Elyesa Bazna war ein geheimer Agent des nationalsozialistischen Deutschlands, der während des Zweiten Weltkriegs unter dem Codenamen Cicero Informationen beschaffte. Berühmt wurde er durch die Aufdeckung der Operation „Neptune“. Mehr über den albanischen „007“, der seine letzten Jahre in München verbrachte, lesen Sie auf munichyes.eu.
Frühes Leben
Elyesa Bazna wurde am 28. Juli 1904 in Pristina (Republik Kosovo) in einer albanischen Familie geboren. Im Alter von 14 Jahren wurde seine Heimatstadt, damals Teil des Osmanischen Reiches, von serbischen Truppen besetzt. Nach dem Zerfall des Reiches zog die Familie nach Istanbul.
Bazna besuchte bis 1919 eine Militärakademie in Istanbul. Mit 16 Jahren trat er einer französischen Militäreinheit in der Stadt bei. Während der Türkischen Nationalbewegung stahl er den Briten Waffen und Fahrzeuge.

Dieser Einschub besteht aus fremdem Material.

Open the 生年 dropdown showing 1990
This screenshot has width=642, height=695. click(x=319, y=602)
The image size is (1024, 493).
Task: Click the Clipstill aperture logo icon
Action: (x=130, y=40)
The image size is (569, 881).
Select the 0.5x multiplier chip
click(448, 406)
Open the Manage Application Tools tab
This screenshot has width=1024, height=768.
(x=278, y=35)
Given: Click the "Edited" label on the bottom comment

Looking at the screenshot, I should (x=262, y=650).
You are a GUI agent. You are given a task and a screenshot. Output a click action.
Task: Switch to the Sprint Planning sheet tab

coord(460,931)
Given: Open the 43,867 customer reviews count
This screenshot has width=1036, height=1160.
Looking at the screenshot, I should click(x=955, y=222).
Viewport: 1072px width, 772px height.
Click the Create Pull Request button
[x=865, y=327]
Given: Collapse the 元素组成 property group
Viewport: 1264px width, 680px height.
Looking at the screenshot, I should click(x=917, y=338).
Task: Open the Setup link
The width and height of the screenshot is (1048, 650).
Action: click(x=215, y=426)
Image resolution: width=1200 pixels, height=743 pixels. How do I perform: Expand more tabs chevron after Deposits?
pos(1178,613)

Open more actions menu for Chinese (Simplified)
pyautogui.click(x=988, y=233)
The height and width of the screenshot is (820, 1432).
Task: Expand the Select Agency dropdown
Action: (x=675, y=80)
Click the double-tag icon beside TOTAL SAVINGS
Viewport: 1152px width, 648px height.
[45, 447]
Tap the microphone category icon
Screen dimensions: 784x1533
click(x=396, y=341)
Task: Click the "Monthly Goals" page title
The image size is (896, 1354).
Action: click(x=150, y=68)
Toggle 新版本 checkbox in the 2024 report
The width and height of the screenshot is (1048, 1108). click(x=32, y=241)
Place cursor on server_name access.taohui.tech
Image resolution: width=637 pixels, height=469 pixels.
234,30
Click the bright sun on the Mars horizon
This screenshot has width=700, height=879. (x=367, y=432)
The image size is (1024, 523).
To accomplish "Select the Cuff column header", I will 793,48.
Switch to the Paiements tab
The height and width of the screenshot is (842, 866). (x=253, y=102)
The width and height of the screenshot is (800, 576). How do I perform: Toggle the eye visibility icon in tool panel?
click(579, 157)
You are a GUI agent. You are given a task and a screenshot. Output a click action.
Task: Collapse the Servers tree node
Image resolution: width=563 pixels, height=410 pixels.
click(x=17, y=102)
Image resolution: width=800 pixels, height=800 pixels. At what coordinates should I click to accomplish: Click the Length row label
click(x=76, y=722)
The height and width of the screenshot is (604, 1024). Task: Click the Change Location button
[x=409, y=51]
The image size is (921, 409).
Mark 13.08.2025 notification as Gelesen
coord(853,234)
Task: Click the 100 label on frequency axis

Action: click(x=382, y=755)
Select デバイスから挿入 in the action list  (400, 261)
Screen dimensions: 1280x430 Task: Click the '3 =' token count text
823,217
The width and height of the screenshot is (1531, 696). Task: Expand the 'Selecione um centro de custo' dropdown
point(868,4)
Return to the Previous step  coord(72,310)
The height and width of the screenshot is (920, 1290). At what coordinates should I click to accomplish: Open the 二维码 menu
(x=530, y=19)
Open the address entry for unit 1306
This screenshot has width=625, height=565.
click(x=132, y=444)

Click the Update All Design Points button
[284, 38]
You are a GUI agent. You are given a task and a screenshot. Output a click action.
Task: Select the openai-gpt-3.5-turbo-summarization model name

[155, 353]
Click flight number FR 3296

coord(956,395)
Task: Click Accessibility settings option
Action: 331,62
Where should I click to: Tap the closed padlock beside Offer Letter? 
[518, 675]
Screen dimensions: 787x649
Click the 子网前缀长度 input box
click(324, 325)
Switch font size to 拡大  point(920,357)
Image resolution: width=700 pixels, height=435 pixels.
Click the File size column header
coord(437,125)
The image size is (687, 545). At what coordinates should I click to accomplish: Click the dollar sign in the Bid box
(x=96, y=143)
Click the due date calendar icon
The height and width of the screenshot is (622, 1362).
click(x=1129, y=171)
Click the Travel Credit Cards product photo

Nach einer Festnahme wegen Diebstahls wurde Bazna zu drei Jahren Zwangsarbeit in Frankreich verurteilt. Nach seiner Freilassung arbeitete er kurzzeitig in einer Autowerkstatt und zog 1925 nach Istanbul, wo er verschiedene Tätigkeiten ausübte, unter anderem als Feuerwehrchef und Taxifahrer.
Der Zweite Weltkrieg
Im Winter 1943, als Hitlers Armee erhebliche Verluste erlitt, rekrutierte das NS-Regime zahlreiche Informanten aus verschiedenen europäischen Ländern. Diese Spione sammelten für geringe Bezahlung Informationen über die Operationen der Alliierten.
Bazna nahm eine Stelle als Kellner in der britischen Botschaft in Ankara an, um strategisch wichtige Informationen an die deutsche Armee weiterzugeben. Er beherrschte mehrere Sprachen, darunter Albanisch, Türkisch, Serbokroatisch und Französisch, und verfügte über Grundkenntnisse in Deutsch und Englisch.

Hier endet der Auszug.